[MATERIAL FOR THE TASK — start]

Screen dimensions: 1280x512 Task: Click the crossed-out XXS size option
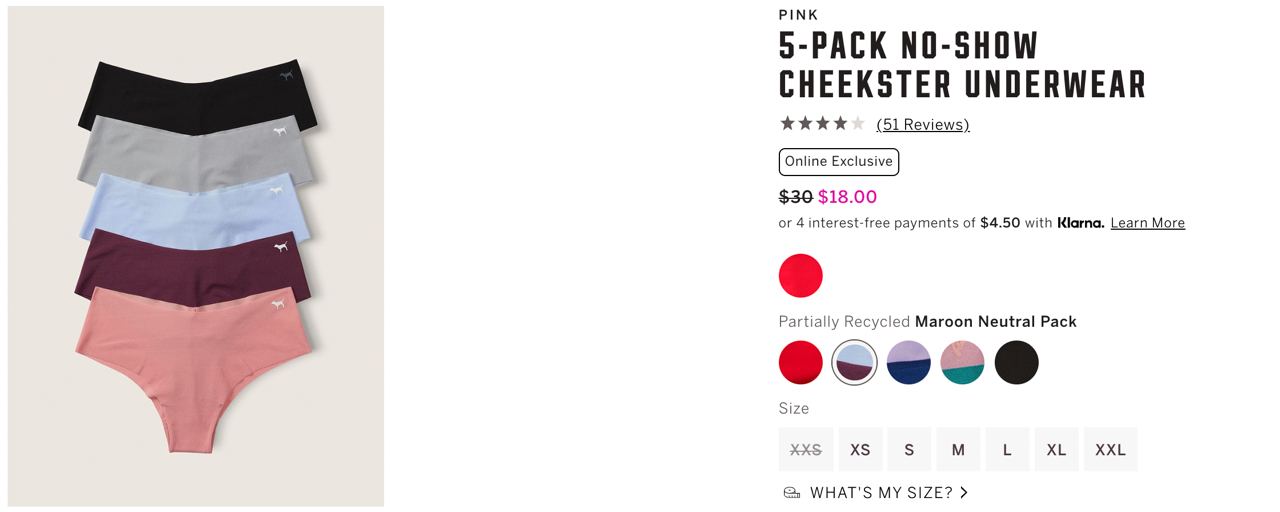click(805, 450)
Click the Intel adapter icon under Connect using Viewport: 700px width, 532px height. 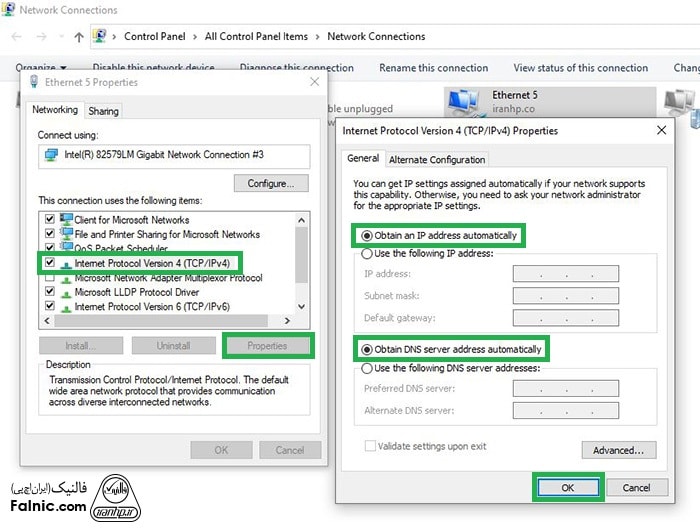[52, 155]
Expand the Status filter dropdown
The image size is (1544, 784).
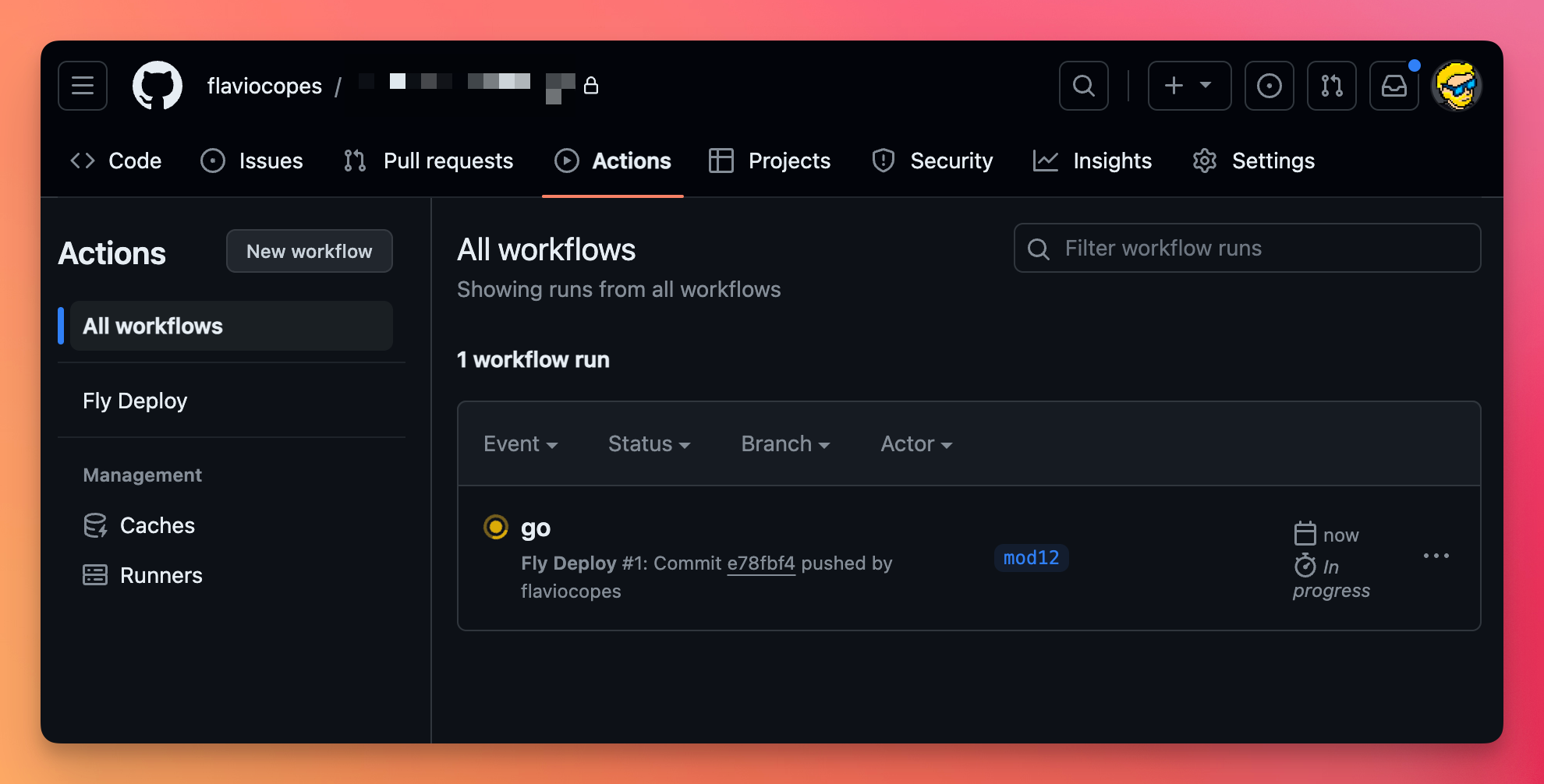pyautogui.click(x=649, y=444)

[MATERIAL FOR THE TASK — finish]

▶ TRY IT:
The answer must consist solely of the lines from the line containing "Expand the Status filter dropdown" to the end of the data, reproduced exactly, with every picture left out.

▶ FINAL ANSWER:
Expand the Status filter dropdown
The image size is (1544, 784).
pyautogui.click(x=649, y=444)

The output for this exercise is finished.